_EXERCISE SET_
1) Answer these from the passage on question answering systems, one answer per line, marked the same way:
(a) What type of result would "Where is Kilmarnock?" produce?
(b) What does the Porter stemming algorithm check words against for verification?
(c) According to the cited research, what is the longest users will wait for a page to load?
2) Name every component of the traditional four-step model in the passage on question answering systems, in the order the passage describes them.

_GIVEN TEXT_

Figure 1: Typical Question Answering System Components (Aunimo & Kuuskoski , 2002)
The first component, the question analyser, identifies the type of response expected from the question. For example, "Where is Kilmarnock?" would result in a location result. Questions can be classed into categories then further refined to determine the answer type expected. Detailed information on question types can be found in the next section (Section 2.5). Once the question has been parsed by either stemming or query expansion, defined later in this section, the document retrieval component prepares a list of candidate documents. Subsequently, the passage retrieval component selects passages of text which may be relevant and indexes them according to relevancy. The final component, the answer extractor, searches and ranks the passages in more detail and produce a list of candidate results to the question. The scope of this project extends to altering the traditional four-step model and introducing another stage to further refine the document retrieval process.
One factor which affects the quality of results retrieved by a question answering system is the keyword preparation technique. Stemming (Porter, M.F., 1980) is a process in which words are broken down into their simplest form with all suffixes stripped. The Porter stemming algorithm removes the common endings from words and cross checks the word against a database of dictionary words for verification. Conversely, query expansion, as the name would indicate, does the opposite. Its aim is to increase the accuracy of results by expanding the query using words or phrases with a similar meaning.
In a series of recent experiments, these two types of technique were compared (Bilotti and Katz 2004). The first these tests indexed variations of words during the 'document retrieval' process using query expansion, and the other broke down words into their simplest forms at retrieval time using stemming. The results of this experiment were contrary to the researcher's initial assumptions, as it transpires that Porter's stemming algorithm positively affects the accuracy of results whilst generating a full spectrum of words at indexing time by query expansion decreased the accuracy of the documents returned. The results of Bilotti and Katz's experiment resulted in 'stemming' being utilised as part of the keyword analyser component of the question answering system developed for this project. As Chapter 5 results indicate, phrasing questions as one would expect them to be answered and truncating the stems dramatically improves the quality of candidate documents returned by the search engine.
Many systems, however, utilise both query expansion and stemming in two separate queries to maintain the maximum possible amount of candidate documents. One such system is Brainboost (Brainboost.com 2006), does this method with some success. Although results appear relatively accurate, the system is let down by extremely slow execution times. Speed is a major consideration when designing a question answering system, and research indicates that users will only wait a maximum of ten seconds for a page to load (Webmasterworld Article 2004). This has resulted only one technique, stemming, will be used for the practical implementation of the prototype system.

_LISTED ENTRIES_
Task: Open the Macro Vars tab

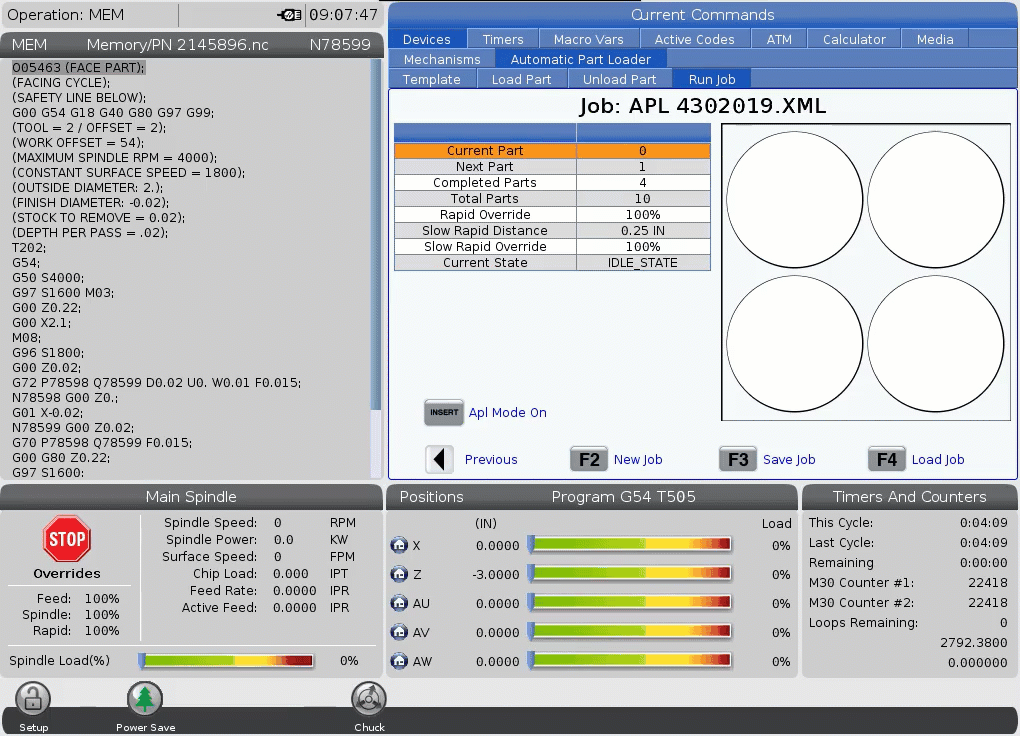Action: point(589,39)
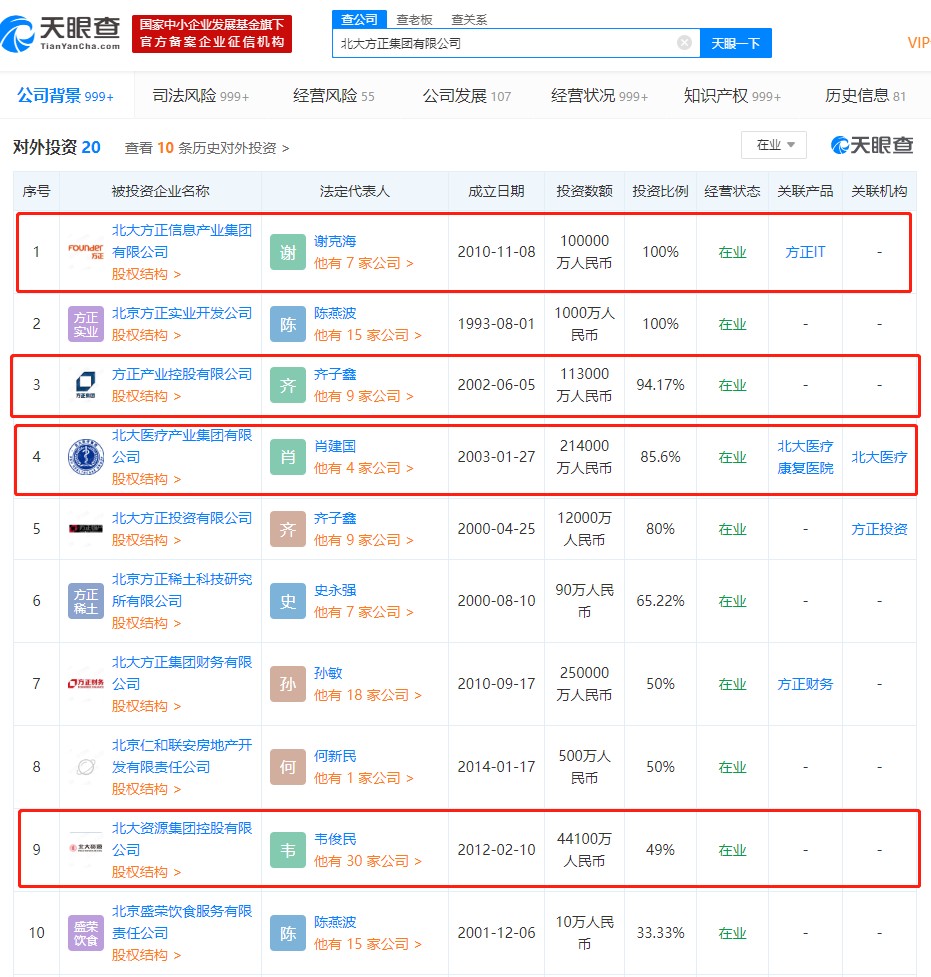Image resolution: width=931 pixels, height=977 pixels.
Task: Click the 盛荣饮食 company logo badge
Action: 86,933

_THE ANSWERS_
1)
(a) A location result.
(b) A database of dictionary words.
(c) Ten seconds.

2)
1. The question analyser
2. The document retrieval component
3. The passage retrieval component
4. The answer extractor